WHAT IS NEEDED: Where does the word "agent" appear in the entries below? Copy each line that holds it.

AVAILABLE RECORDS:

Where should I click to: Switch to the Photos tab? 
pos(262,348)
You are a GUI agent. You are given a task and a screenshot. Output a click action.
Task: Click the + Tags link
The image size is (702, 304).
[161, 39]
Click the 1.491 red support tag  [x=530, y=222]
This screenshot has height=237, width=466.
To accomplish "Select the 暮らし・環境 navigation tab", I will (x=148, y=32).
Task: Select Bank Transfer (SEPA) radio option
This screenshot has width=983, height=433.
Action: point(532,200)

...

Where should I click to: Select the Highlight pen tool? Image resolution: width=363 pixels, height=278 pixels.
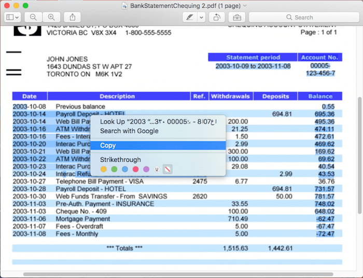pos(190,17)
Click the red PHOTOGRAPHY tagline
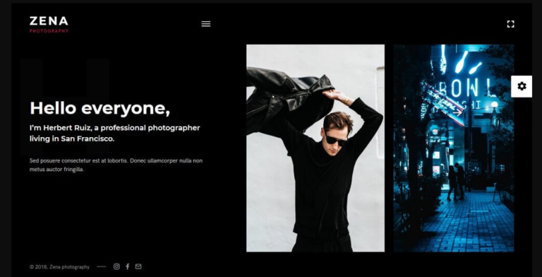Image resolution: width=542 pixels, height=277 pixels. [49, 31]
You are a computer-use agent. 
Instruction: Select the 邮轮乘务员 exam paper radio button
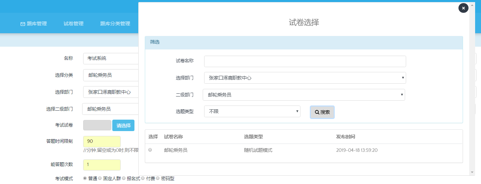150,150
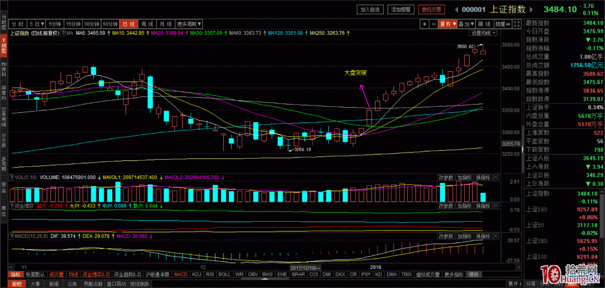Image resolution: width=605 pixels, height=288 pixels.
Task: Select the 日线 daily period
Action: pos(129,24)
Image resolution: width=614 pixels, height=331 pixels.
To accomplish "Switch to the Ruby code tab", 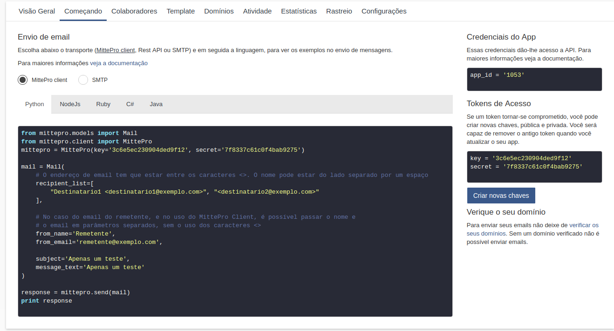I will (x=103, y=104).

RESULT FOR THIS EXERCISE:
You are a GUI agent. You are given a task and a screenshot. Output a click action.
You are a computer-use agent. 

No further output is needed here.